Pois tens toda a liberdade de achar. Não sabes é o que significa responsabilidade social. Os donos das empresas e os gestores têm de obedecer a determinadas normas que a sociedade lhes impôe como norma de conduta civilizada. Lá porque as empresas são suas (deles) isso não significa que possam fazer com elas aquilo que lhes dá na real gana. É um bocadinho como quando compras um Ferrari : se te lembras de andar a 300 à hora, a malta não gosta e proíbe-te de o fazer. Lá porque o carro é teu, não existe o direito absoluto do seu usfruto, doa a quem doer. Com as empresas passa-se exactamente a mesma coisa : têm de ser veículos de progresso social e não apenas de enriquecimento dos accionistas. Por isso, os trabalhadores não podem ser utilizados como mercadoria descartável ao bel-prazer do dono da empresa. Para isso, existem leis laborais. Já ouviste falar ?...
al kantara a 7 de Fevereiro de 2009 às 18:30

tenho um amigo meu que tem uma belíssima perspectiva.

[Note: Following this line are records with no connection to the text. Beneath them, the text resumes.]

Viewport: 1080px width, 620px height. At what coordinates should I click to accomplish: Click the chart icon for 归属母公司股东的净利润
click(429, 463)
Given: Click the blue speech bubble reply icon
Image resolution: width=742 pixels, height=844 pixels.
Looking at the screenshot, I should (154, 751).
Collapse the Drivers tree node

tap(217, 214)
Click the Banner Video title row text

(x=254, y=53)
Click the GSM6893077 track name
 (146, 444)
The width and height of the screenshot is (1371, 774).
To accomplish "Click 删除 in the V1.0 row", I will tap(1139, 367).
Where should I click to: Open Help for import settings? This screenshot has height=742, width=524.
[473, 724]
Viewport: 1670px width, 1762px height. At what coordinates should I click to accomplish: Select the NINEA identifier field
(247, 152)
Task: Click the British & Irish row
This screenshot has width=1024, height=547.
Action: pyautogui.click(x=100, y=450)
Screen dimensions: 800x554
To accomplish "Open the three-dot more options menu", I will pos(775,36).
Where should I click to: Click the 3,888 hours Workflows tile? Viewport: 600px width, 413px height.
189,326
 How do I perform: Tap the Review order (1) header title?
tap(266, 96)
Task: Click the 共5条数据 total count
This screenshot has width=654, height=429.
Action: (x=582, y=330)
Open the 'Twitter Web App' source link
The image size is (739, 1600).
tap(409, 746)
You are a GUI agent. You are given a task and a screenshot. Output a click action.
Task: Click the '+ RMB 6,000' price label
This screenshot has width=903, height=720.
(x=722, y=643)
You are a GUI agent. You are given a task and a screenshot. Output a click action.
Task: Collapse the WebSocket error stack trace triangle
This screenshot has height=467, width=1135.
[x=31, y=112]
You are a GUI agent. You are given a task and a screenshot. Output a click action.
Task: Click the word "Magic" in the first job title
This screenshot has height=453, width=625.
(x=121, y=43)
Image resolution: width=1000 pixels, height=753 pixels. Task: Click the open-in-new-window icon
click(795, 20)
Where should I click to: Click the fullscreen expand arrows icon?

Se estes senhores ou o PCP subissem, evidentemente que não para governo, podia ser que os poderes instalados se mexessem e deixassem de estar como estão.
Daniel Santos a 7 de Fevereiro de 2009 às 15:26

Lamento não concordar, ou senão leia por favor

http://atributos-1.blogspot.com/2009/02/ser-de-esquerda.html

Melhores cumprimentos

JM
JOSÉ MAGALHÃES a 7 de Fevereiro de 2009 às 18:33

Ah, aproveitei para, para além de ter o seu antigo blogue nos meus favoritos, colocar este também.


Cumprimentos

JM
JOSÉ MAGALHÃES a 7 de Fevereiro de 2009 às 18:35

Mais uma vez, Louçã prova que o BE é um partido de contra-poder que dificilmente sobreviveria no governo. Então uma empresa, com determinado número de trabalhadores, decidir reformular o sector de actividade, especializar-se apenas numa das suas áreas de produção, etc, teria de esperar pelo prejuízo para o poder fazer? Uma empresa que decide antecipar-se a uma mudança na procura, evitando a falência ou passar por um mau bocado, teria que esperar que as dificuldades aparecessem?